[Dataset entries]
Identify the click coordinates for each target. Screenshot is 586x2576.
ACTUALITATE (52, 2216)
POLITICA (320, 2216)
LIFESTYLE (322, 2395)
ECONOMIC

(The problem): Print every line of the records exactly. Omit nothing.

(Result below):
Identify the click coordinates for each target. Screenshot is 586x2576.
ACTUALITATE (52, 2216)
POLITICA (320, 2216)
LIFESTYLE (322, 2395)
ECONOMIC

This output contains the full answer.